- Work instruction: Nothing but a number should be given: the count of lines in the data that include the string "agent".

========

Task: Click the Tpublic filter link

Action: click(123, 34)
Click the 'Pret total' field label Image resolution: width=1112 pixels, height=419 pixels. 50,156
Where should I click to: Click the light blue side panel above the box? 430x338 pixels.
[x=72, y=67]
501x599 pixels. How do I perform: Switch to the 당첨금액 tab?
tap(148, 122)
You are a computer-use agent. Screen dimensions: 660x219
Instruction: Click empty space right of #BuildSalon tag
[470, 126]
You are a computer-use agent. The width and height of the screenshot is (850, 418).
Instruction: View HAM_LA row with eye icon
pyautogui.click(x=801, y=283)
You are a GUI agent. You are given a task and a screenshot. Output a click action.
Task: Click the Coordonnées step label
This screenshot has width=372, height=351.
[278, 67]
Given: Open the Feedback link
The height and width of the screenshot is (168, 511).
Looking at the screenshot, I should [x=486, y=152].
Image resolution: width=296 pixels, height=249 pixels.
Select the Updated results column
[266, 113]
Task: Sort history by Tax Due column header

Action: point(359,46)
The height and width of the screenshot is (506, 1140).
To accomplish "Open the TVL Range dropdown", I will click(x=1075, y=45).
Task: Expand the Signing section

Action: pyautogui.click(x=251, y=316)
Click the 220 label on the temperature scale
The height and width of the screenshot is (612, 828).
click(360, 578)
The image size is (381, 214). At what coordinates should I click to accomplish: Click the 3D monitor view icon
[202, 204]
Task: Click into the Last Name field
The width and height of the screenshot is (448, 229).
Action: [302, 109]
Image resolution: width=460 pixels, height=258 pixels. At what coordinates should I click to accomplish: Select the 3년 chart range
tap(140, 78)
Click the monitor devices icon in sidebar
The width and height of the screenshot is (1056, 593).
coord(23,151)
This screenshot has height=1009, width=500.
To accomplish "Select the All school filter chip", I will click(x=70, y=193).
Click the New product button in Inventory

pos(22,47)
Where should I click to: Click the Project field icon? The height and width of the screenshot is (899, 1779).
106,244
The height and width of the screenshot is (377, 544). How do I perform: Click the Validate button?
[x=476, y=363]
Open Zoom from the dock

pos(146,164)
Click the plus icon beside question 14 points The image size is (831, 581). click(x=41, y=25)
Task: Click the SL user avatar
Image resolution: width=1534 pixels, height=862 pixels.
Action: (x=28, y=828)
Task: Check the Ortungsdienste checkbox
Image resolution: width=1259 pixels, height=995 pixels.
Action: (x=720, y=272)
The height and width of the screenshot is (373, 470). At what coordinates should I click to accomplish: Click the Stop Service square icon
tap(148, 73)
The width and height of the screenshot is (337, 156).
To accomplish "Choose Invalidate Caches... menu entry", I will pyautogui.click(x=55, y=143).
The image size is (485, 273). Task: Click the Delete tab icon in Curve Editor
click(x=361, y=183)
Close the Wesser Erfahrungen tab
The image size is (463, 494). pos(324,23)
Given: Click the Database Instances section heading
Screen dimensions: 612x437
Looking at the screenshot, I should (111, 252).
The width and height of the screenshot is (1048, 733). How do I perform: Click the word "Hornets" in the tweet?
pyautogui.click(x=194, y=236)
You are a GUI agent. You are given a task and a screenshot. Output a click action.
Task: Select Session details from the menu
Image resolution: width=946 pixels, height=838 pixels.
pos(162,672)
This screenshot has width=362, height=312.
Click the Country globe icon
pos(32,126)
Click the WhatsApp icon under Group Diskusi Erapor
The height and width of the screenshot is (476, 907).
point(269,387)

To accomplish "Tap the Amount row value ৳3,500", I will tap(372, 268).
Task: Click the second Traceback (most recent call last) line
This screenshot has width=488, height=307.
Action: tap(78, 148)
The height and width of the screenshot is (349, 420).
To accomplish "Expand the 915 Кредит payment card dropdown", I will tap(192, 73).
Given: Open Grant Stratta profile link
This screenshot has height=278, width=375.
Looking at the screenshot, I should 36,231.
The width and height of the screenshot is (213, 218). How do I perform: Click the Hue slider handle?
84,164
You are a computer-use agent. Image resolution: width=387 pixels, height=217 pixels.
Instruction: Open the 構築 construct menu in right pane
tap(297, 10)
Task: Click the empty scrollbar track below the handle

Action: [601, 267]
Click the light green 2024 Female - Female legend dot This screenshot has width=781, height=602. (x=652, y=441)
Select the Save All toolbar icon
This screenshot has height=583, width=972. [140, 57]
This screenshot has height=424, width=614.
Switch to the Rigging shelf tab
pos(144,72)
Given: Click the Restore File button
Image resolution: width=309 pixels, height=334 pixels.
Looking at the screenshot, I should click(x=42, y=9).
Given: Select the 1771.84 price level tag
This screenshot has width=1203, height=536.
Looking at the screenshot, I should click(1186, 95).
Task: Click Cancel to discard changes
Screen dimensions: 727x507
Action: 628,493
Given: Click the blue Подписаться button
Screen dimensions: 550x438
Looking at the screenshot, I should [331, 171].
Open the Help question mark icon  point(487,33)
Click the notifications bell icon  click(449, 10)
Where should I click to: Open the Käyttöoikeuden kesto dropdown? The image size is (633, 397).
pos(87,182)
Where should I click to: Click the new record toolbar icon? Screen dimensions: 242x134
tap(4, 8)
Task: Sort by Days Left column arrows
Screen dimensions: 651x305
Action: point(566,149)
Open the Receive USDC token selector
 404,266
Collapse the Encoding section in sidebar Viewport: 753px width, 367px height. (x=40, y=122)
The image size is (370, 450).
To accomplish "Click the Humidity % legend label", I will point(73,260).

========

- Solved exercise: 5